Tragó saliva al escuchar los rugidos monstruosos, reverberando en la oscuridad junto a la sonido de la piel resquebrajándose y los gemidos de dolor. También oía los charcos que pisaba al caminar, aunque intentaba no pensar demasiado ello, porque era demasiado consciente de que no serían charcos de agua o barro ya que Echeyde jamás llovía.
Serían charcos de... sangre.
Fue capaz de llegar hasta el final del oscuro callejón, tensa de pies a cabeza, con el único sonido del chapoteo como acompañante. Todas sus alarmas estaban encendidas, sabiendo perfectamente que en cualquier momento podrían atacarla. Los ctónics que concurrían esta zona no podían considerarse realmente ctónics. Su naturaleza se asemejaba más a los tibicenas, esas bestias de pelaje negro y alas membranosas con largos colmillos que eran capaces de anclarle el diente a cualquier cosa que se cruzase por su camino.
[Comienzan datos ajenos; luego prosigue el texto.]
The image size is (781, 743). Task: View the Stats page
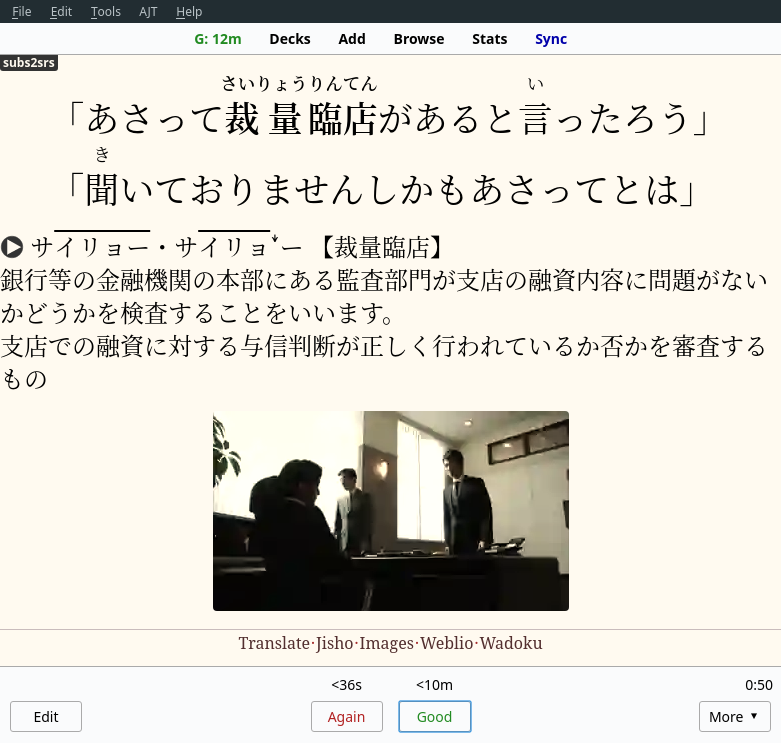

Cuando entrevió el resplandor violáceo del portal, frenó su paso y cerró los ojos, armándose del valor que había ido menguando cuanto más cerca estaba. Lo que estaba a punto de hacer podría considerarse traición si alguien la descubriese. Traición a la corona, aunque en realidad la estuviese salvando.
Por eso mismo, no le importaba que llevase el título de achicaxa si daba un nuevo paso, adentrándose a la luz.
Porque Fayna se había convertido en su esperanza.
Y, su abuela solía decir que, la esperanza era lo último que se perdía.